The case arose when a Columbus attorney, Jeff Glasgow, made public records requests to Ohio Representatives Shannon Jones and Josh Mandel, who were co-sponsors of legislation to require Ohio’s public retirement systems to divest themselves of investments in companies conducting certain types of business in Iran and Sudan. The public records requests sought copies of all e-mails, text messages, and communications “including but not limited to” documents about the legislation during a specified time period and created from public or personal accounts.
Representative Jones produced a number of documents that related to the pending legislation and generally to the subject of divestiture of investments in Iran and Sudan. Most of the records initially produced were from Representative Jones’ public e-mail account or her office files. Only one e-mail string that was generated from Representative Jones’ private e-mail account, and was attached to a public briefing packet, was produced.
However, in response to a similar public records request made to the state retirement systems, Glasgow received copies of e-mails the Representatives sent to the retirement systems from home e-mail accounts. Glasgow filed a complaint for a writ of mandamus in the Ohio Supreme Court to force the Representatives to fully comply with his request for all e-mails, text messages and written correspondence they sent or received in the performance of their official duties during the specified time period. The case as to Representative Mandel was stayed because he was on active military service at the time, but continued against Representative Jones.
In deciding the case, the Supreme Court issued several holdings. First, the Court determined that the request was overly broad and ruled that Representative Jones properly limited her response to issues related to the pending legislation. Citing its earlier decisions, the Court ruled that the person requesting public records has a duty to “identify with reasonable clarity the records at issue” and has no right to “a complete duplication of voluminous files kept by government agencies.”

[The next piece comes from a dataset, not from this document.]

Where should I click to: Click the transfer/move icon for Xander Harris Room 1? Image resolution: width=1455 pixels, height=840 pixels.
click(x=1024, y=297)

The Court also reaffirmed that e-mails, text messages and other correspondence are “public records,” but only if they are documents, devices, or items that were created, received or coming under the jurisdiction of the state agencies which serve to document the organization, functions, policies, decisions, procedures, operations, or other activities of the office. After the suit was filed, Representative Jones conceded that e-mail messages created or received in her private e-mail account that document her work-related activities in her capacity as State Representative were public records and produced those records. As a result of this concession, the Court did not address the issue of private e-mail accounts further.
However, the Supreme Court found that the text messages and other correspondence were not records. The Court found no evidence that Representative Jones’ text messages documented work-related matters. Implicitly underscoring the need for a good records retention schedule, the Court also wrote, in a footnote, that its decision did not prohibit a public office from disposing of transient items and other documents that were no longer of administrative value.
The Court denied Glasgow’s request for an award of attorney fees, holding that: “Because Glasgow’s mandamus claim lacks merit, i.e., the request for records other than those related to H.B. No. 151 (because it was overbroad), the request for text messages (because none were work-related), the request for correspondence (because Glasgow abandoned his claim), and the request for e-mail messages (because Glasgow has now received all of those related to H.B. No. 151), he is not entitled to attorney fees.” Finally, the Court also denied Glasgow’s request for statutory damages now available under the current version of the public records laws because the provision allowing such damages became effective on September 29, 2007 and could not be applied retroactively.